Using the industRial package page, please explain in one to three sentences why the lithium-ion battery data set codes its design effects as numerical variables.

PROVIDED PASSAGE |
=-=-=-=-=
| Type: | Package | 
| Date: | 2021-06-04 | 
| Title: | Data, Functions and Support Materials from the Book "industRial Data Science" | 
| Version: | 0.1.0 | 
| Description: | Companion package to the book "industRial data science", J.Ramalho (2021) https://j-ramalho.github.io/industRial/. Provides data sets and functions to complete the case studies and contains the book original Rmd files and tutorials. | 
| URL: | https://github.com/J-Ramalho/industRial | 
| BugReports: | https://github.com/J-Ramalho/industRial/issues | 
| License: | GPL (≥ 3) | 
| Encoding: | UTF-8 | 
| LazyData: | true | 
| Imports: | ggplot2, stats, dplyr, tidyr, magrittr, rlang, lattice, SixSigma | 
| Depends: | R (≥ 3.5.0) | 
| RoxygenNote: | 7.1.1 | 
| Suggests: | glue, tibble, stringr, scales, purrr, janitor, patchwork, forcats, broom, viridis, learnr, DoE.base, qcc, car, qicharts2, rsm, ggforce, ggraph, tidygraph, igraph, bookdown, rmarkdown, knitr, agricolae, RcmdrMisc, gt, skimr, ggtext | 
| NeedsCompilation: | no | 
| Packaged: | 2021-06-10 15:12:26 UTC; joao | 
| Author: | Joao Ramalho [aut, cre] | 
| Maintainer: | Joao Ramalho <ramalho.joao@protonmail.com> | 
| Repository: | CRAN | 
| Date/Publication: | 2021-06-11 09:40:02 UTC | 
industRial: companion package to the book "industRial data science"
Description
This package contains datasets and toy functions to run the examples from the book "industRial data science". It also contains all the book original Rmd files and the learnr Rmd original tutorial files.
Author(s)
João Ramalho
References
For complete case studies refer to https://j-ramalho.github.io/industRial/
Charging time of a lithium-ion battery.
Description
A data set with charging time in hours required to recharge a lithium-ion battery based on a full factorial design of experiment with four variables (A, B, C, D) coded as +/- 1. Design effects are coded as numerical variables in order to allow to build models without coding the contrasts and then to make predictions on a continuous range from -1 to +1.
=-=-=-=-=
DATA SUPPLIED |
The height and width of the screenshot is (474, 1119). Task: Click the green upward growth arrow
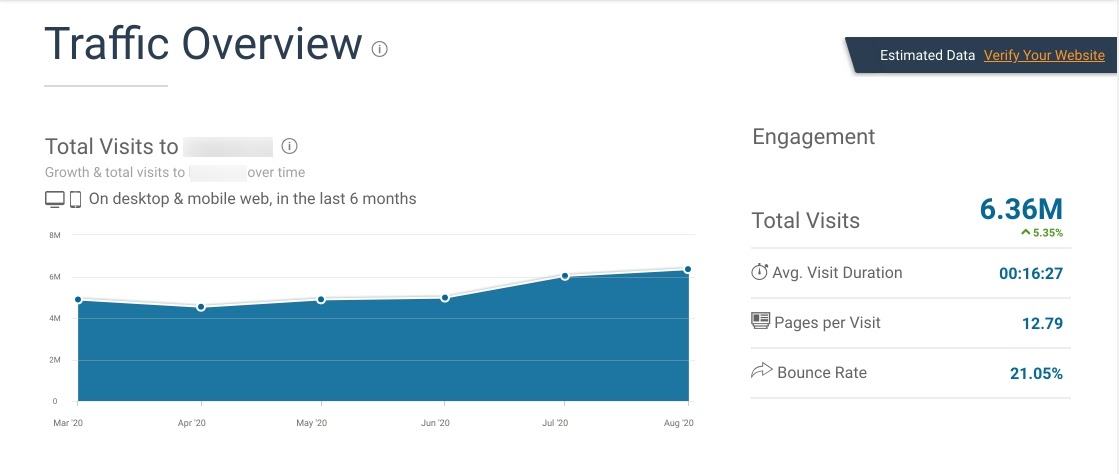click(x=1026, y=232)
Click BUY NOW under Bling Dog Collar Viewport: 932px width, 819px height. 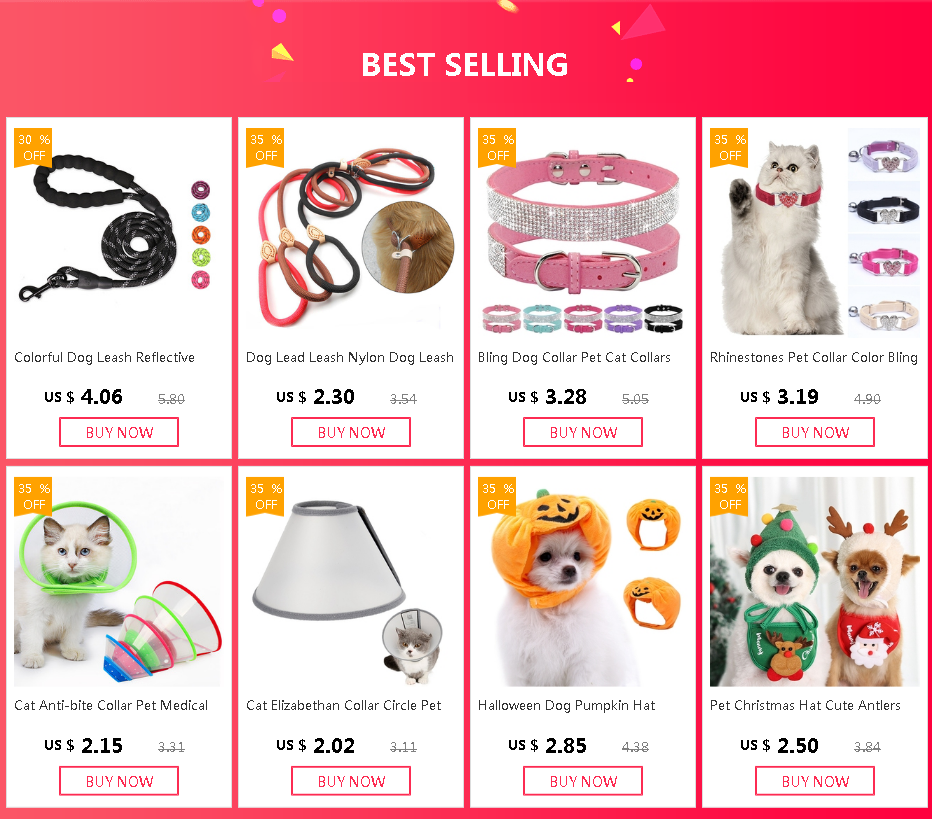tap(582, 432)
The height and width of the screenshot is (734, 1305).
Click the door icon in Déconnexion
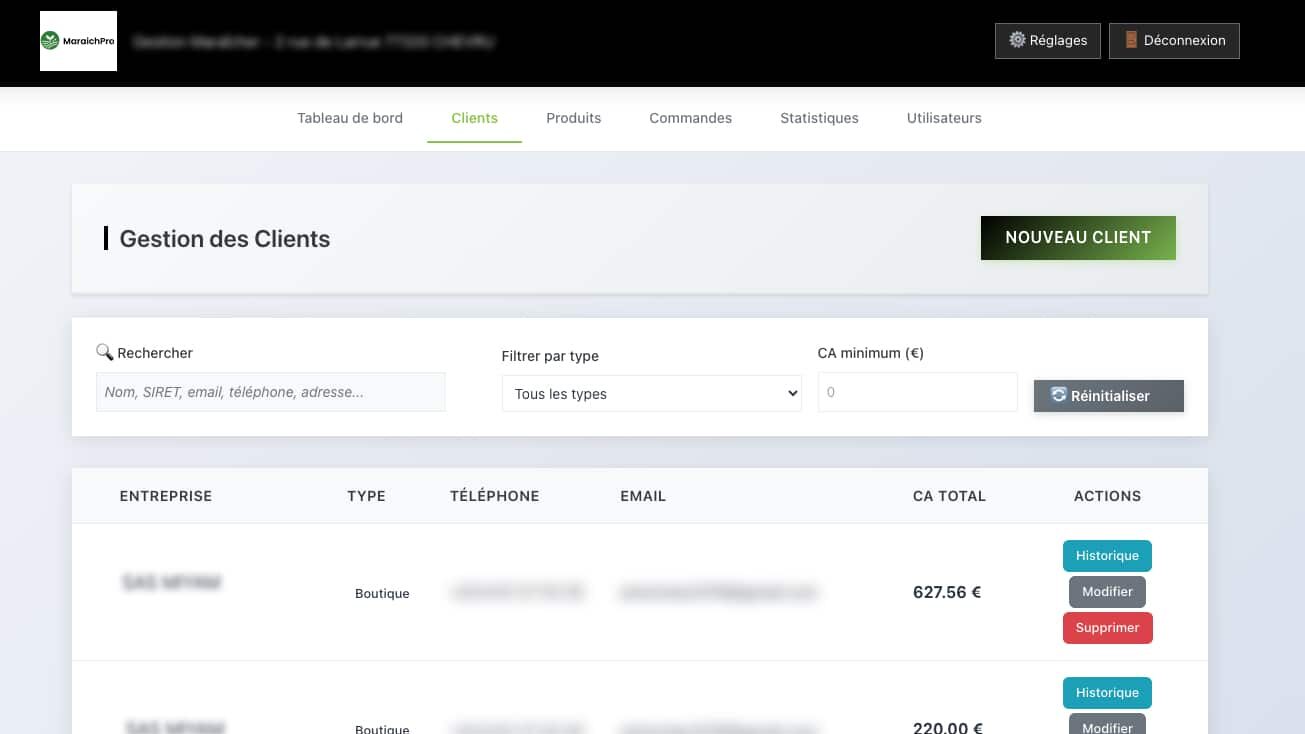pos(1131,40)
=-=-=-=-=
RESPONSE TO THE EXERCISE | They are coded as numerical variables so that models can be built without coding the contrasts. Predictions can then be made on a continuous range from -1 to +1.